A trial reported earlier this year that the drug doubled survival of patients with advanced skin cancer to 41 months on average. For 10 per cent of patients, tumours vanished entirely and were still gone three years later. The drug also has relatively few side effects.
More than 13,000 people a year in Britain develop melanoma, the most aggressive form of skin cancer, and more than 2,000 die.
Doctors hope that by combining T-VEC with other immunotherapy drugs, more patients will make recoveries. At the world’s largest cancer conference early his year, experts marvelled at the “spectacular” success of a series of immunotherapy trials for cancers of the lung, skin, kidney liver and head.
Professor Harrington said: “I’m really excited by the endorsement by the European Medicines Agency.

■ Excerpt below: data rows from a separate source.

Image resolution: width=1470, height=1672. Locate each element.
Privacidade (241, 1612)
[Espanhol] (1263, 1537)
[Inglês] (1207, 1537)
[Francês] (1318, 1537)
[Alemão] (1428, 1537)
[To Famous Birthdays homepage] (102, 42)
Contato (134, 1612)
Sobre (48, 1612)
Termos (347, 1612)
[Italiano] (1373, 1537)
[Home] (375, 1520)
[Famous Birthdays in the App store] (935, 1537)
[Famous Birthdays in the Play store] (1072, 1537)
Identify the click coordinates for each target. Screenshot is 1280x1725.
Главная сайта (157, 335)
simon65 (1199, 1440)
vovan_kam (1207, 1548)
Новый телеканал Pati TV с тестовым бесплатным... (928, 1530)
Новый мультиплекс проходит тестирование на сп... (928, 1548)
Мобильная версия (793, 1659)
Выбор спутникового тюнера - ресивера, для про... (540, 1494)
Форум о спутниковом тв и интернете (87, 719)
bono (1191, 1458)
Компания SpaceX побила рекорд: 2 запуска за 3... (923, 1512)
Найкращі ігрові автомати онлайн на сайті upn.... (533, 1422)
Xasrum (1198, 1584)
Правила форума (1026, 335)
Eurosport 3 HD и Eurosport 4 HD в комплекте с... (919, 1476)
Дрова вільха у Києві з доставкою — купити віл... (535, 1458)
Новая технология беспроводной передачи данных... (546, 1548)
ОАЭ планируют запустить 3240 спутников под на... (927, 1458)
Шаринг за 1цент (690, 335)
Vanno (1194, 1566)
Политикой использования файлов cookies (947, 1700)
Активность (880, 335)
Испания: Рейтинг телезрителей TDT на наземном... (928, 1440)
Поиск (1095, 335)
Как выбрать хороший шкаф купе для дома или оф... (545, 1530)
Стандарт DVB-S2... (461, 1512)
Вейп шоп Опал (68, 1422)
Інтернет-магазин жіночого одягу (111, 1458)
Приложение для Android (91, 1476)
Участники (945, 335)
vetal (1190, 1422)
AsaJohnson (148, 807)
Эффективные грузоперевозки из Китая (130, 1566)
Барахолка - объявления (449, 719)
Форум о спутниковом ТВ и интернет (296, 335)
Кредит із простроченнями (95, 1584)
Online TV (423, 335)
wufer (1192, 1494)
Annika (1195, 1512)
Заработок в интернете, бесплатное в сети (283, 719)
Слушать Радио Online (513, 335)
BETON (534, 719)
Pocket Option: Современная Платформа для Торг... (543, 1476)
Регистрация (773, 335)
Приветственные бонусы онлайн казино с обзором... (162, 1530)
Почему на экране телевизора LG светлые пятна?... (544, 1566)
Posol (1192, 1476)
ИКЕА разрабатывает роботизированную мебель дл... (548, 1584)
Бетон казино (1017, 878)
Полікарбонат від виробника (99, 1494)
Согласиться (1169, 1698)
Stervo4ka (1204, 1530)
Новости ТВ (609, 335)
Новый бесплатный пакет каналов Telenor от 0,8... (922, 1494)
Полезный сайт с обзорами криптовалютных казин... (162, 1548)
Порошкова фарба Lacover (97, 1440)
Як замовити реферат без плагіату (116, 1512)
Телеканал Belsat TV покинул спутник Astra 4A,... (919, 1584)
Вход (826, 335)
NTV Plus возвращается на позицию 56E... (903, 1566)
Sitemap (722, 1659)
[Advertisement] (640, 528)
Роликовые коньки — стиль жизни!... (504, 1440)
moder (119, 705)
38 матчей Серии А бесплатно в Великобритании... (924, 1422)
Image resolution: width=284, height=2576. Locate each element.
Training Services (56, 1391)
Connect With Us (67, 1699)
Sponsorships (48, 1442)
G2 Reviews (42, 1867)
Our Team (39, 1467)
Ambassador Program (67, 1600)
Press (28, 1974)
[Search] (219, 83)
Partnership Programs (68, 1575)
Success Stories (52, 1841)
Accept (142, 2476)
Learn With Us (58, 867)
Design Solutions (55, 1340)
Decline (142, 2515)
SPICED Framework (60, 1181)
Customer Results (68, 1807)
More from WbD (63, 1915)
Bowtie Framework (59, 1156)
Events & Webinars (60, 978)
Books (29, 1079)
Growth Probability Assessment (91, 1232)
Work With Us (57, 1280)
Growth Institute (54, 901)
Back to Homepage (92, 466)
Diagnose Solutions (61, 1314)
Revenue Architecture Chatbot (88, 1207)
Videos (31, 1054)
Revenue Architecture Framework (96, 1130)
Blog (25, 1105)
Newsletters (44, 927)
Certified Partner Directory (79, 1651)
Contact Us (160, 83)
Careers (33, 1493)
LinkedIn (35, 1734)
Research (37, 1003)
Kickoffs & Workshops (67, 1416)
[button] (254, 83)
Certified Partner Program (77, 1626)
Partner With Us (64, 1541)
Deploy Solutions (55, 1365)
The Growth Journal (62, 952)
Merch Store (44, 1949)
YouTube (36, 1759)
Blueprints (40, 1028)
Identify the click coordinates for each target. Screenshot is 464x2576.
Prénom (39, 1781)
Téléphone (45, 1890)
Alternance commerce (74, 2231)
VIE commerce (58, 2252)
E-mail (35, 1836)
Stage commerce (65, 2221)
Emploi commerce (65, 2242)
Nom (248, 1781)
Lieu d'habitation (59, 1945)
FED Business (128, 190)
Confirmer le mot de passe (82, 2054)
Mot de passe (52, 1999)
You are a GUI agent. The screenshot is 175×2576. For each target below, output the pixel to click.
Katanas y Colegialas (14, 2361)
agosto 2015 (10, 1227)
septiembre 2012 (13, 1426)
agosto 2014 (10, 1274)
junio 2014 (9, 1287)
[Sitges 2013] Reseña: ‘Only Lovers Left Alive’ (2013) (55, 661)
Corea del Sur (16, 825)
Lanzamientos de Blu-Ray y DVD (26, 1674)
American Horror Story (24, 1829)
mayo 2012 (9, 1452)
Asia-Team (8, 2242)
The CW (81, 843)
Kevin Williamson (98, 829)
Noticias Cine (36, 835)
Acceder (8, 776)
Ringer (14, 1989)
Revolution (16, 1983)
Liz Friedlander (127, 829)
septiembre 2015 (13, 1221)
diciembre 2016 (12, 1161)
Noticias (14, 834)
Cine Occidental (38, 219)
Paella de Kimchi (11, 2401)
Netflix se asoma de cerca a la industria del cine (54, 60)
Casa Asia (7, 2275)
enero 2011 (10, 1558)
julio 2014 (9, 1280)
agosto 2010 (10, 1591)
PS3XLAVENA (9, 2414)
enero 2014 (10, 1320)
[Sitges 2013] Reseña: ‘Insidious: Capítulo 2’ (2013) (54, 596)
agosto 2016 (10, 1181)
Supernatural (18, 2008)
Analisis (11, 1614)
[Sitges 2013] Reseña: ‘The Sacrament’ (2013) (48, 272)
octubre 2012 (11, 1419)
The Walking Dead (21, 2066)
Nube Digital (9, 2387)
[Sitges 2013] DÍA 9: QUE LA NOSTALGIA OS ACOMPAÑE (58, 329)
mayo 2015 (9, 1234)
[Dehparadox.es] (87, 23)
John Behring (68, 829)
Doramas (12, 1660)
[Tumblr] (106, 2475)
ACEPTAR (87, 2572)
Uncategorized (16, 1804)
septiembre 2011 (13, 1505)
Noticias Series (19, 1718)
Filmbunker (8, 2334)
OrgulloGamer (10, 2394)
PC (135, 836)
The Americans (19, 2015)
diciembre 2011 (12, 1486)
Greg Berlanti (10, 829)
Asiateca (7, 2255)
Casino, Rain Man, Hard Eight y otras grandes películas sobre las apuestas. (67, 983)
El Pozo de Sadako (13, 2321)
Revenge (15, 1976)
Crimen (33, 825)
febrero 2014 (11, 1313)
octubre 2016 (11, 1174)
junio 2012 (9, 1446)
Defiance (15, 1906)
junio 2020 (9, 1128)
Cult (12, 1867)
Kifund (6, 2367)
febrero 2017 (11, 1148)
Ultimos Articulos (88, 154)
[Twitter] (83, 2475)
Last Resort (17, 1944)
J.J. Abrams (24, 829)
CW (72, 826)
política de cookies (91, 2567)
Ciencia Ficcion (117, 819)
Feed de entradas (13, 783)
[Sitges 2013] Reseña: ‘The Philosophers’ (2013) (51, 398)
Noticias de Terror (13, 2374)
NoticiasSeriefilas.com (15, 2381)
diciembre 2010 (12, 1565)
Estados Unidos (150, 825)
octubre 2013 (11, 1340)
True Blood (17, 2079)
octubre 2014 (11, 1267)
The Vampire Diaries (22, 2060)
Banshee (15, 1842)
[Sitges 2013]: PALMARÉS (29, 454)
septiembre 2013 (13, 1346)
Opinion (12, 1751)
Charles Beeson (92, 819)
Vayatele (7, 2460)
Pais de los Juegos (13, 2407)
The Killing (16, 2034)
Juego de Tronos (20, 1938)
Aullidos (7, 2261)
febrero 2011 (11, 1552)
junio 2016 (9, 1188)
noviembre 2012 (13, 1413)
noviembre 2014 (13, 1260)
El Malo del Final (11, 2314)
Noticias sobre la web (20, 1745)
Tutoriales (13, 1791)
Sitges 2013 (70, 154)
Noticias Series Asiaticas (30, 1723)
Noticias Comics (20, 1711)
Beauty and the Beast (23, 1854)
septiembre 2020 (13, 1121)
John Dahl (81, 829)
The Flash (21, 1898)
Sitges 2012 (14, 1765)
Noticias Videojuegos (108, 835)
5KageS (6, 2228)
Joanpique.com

It is an important first step that paves the way for T-VEC being made available for patients with metastatic melanoma — a cancer that has largely been regarded as untreatable for the majority of patients. The National Institute for Health and Care Excellence has already started evaluating the treatment, and I hope there are no delays in making it available to patients on the NHS.”
Nice is due to make a decision by July next year. Amgen, which manufactures T-VEC, also known as Imlygic, said that a price had not been set, but suggested a discount would be available for the NHS.
“There’s a belief that we can partner Nice and the NHS to make this medicine available to patients who need it,” a spokesman said.
The Institute of Cancer Research urged the company to be realistic about what the NHS would pay when setting a price.
The licensing approval means that the drug can be prescribed privately.
Sean Harper, the executive vice-president of Amgen, said the approval “is an important milestone for this new class of drugs, bringing patients with a rare and deadly form of skin cancer a much needed new treatment option.”